Practically any software project nowadays could not survive without a database (DBMS) backend storing all the business data that is vital to you and/or your customers. When projects grow larger, the amount of data usually grows larger exponentially. So you start moving the DBMS to a separate server to gain more speed and capacity. Which is all good and healthy but you do not gain any extra safety for this business data. You might be backing up your database once a day so in case the database server crashes you don't lose EVERYTHING, but how much can you really afford to lose?
Well clearly this depends on what kind of data you are storing. In our case the users of our solutions use our software products to do their everyday (all day) work. They have "everything" they need for their business stored in the database we are providing. So is 24 hours of data loss acceptable? No, not really. One hour? Maybe. But what we really want is a second database running with the EXACT same data. We mostly use PostgreSQL which does not have built in database replication. There is some solution based on triggers to replicate the data from one database to another one. We have learned that setting all this up on an existing database with plenty of tables is rather complicated and changing the database structure afterwards can not be done with simple create/alter statements anymore. And since we ARE running solutions that constantly change and improve, we need to be able to deploy updates including database structure changes quickly and easily.
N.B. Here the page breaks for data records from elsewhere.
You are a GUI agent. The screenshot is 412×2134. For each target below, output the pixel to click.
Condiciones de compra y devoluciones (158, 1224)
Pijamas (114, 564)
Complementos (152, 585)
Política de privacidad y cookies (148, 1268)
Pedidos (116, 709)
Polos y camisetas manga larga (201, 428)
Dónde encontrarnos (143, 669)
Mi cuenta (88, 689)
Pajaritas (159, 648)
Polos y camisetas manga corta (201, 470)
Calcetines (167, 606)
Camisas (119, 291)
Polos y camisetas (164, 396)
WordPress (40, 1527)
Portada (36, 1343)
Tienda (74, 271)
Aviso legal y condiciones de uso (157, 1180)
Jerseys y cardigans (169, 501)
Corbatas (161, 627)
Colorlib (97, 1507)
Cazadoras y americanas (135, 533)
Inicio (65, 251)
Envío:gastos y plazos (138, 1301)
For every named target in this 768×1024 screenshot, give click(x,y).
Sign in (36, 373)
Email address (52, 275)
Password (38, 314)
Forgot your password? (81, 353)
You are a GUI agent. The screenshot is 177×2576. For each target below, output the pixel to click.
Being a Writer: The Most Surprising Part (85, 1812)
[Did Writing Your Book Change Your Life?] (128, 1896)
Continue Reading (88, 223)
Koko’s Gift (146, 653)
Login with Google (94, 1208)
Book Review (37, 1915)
So what we really wanted was a transparent JDBC layer that does the replication for us. We tested a great solution called "Sequoia", but it is also a rather heavy-weight product with a lot of features that did not really help in the performance department and that we didn't need anyway. What we needed was:
- a JDBC driver so the application does not know anything about the replication
- of course: transactional safety for write operations
- load-balanced reads (we are running 2 database servers, so why waste the ability to do parallel reads from 2 servers and almost multiply the performance by 2?)
- for backups: the ability to detach one server, do the backup on that machine and then reattach the server
- automatic and transparent failover / failsafe
- Fast In-VM-Replication - no serialisation
- Easy integration